Embodied Intelligence (EI) Joint Seminar Presentation

Speaker

Andrew Rouditchenko & Saurabhchand Bhati
MIT CSAIL

Host

Jim Glass
MIT CSAIL

There will be a joint presentation this week by two MIT CSAIL members from the Spoken Language Systems group. 

Title: Giving Sight to Speech Models

Abstract:  Most speech recognition models only use audio as input, which results in poor performance in noisy conditions. I will present Whisper-Flamingo, a multi-modal model which integrates lip-based visual features into the Whisper speech recognition model with gated cross attention. Whisper-Flamingo outperforms audio-only Whisper on English speech recognition and English-X translation for 6 languages in noisy conditions. I will also present mWhisper-Flamingo, a multilingual extension trained on videos in 9 languages. It uses a novel decoder modality dropout technique which is key for good noisy multilingual performance.

Bio:  Andrew Rouditchenko is a PhD candidate at MIT CSAIL, working with Dr. Jim Glass in the Spoken Language Systems Group. His research interests are multi-modal and multilingual speech processing. He completed his MEng and SB at MIT.


Title:  Smaller, Stronger, and Duration-scalable Audio Learners

Abstract:  State-space models (SSMs) offer a computationally efficient alternative to Transformers for audio modeling, especially with long inputs. However, they face two main challenges: 1) SSMs underperform compared to Transformer models like the Audio Spectrogram Transformer (AST) in short, 10-second audio tagging tasks. 2) Although Audio SSMs theoretically support long audio inputs, their actual performance with long audio has not been thoroughly evaluated.

To address these issues, we introduce Knowledge Distilled Audio SSM (DASS), which leverages knowledge distillation during training. DASS is the first SSM to outperform Transformers on AudioSet, achieving an mAP of 48.9 while reducing the model size by one-third. Additionally, we designed a test called Audio Needle In A Haystack (Audio NIAH). DASS, trained on 10-second clips, successfully identifies sound events in hour-long recordings, while AST struggles with inputs of just 50 seconds. This demonstrates SSMs' superior scalability with longer durations.

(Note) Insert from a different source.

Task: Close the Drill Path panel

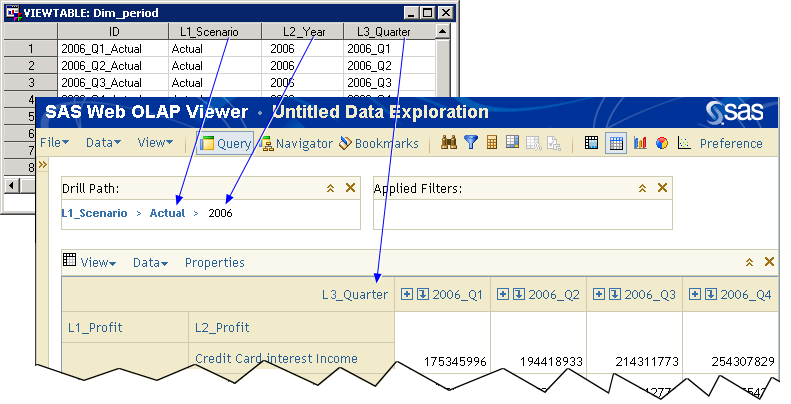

Bio:  Saurabhchand Bhati is a postdoctoral researcher at CSAIL, MIT. His research interests are unsupervised spoken term discovery, unsupervised representation learning, and multimodal learning. Currently, he is exploring leveraging large language models to improve low-resource speech systems. He received PhD from Johns Hopkins University in 2023 under the guidance of Dr. Najim Dehak and a B.tech and M.tech in Electrical Engineering from IIT Hyderabad, India.